Jo-jo starts out working like 5 part-time jobs and keeping it a secret from her school friends—you know, because she’s ashamed of her family life and work obligations. She also bizarrely has a boyfriend. He’s a wrestler, a tall wall of a dude, extremely clueless about Jo-jo’s real life, a bad listener—like, how did these two get together in the first place? I had a raging moment when she says she can’t hang out because she has to work, and when she suggests he come help her at the convenience store, this guy goes, “Why would I do that?” WHO SAYS THAT TO THEIR STRUGGLING GIRLFRIEND?

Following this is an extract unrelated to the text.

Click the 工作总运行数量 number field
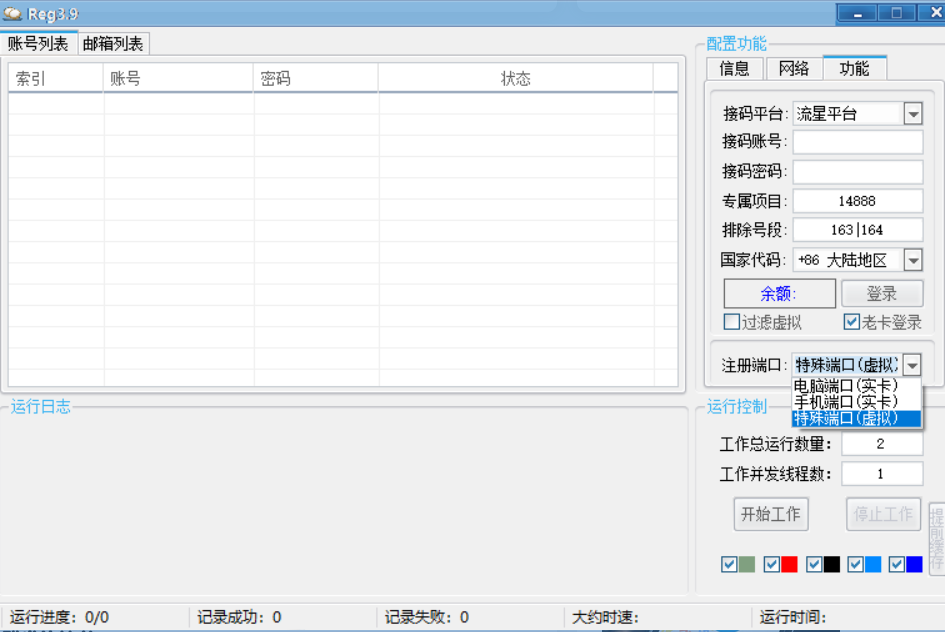 click(881, 444)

Anyway, her character is annoying because she’s long-suffering and wishy washy. She doesn’t stand up for herself in the face of true (family) villainy and is content to just believe the lies they tell her… As if a child could be responsible for the double suicide of her parents and be blamed for surviving instead of dying with them. Not to mention the way she totally destroys her good romance with Sun-oh (more on that next). Ridiculous.
Romance?
Let’s talk about the romance, if you can even call it that. Sun-oh—a famous teenage model with his own busted family dynamics—returns to Korea after being shipped off to the U.S. and proceeds to hit on Jo-jo. He became interested in her in the first place because his best friend Hee-yeong has a huge crush on her. I don’t know, I feel like that’s breaking the bro-code right there.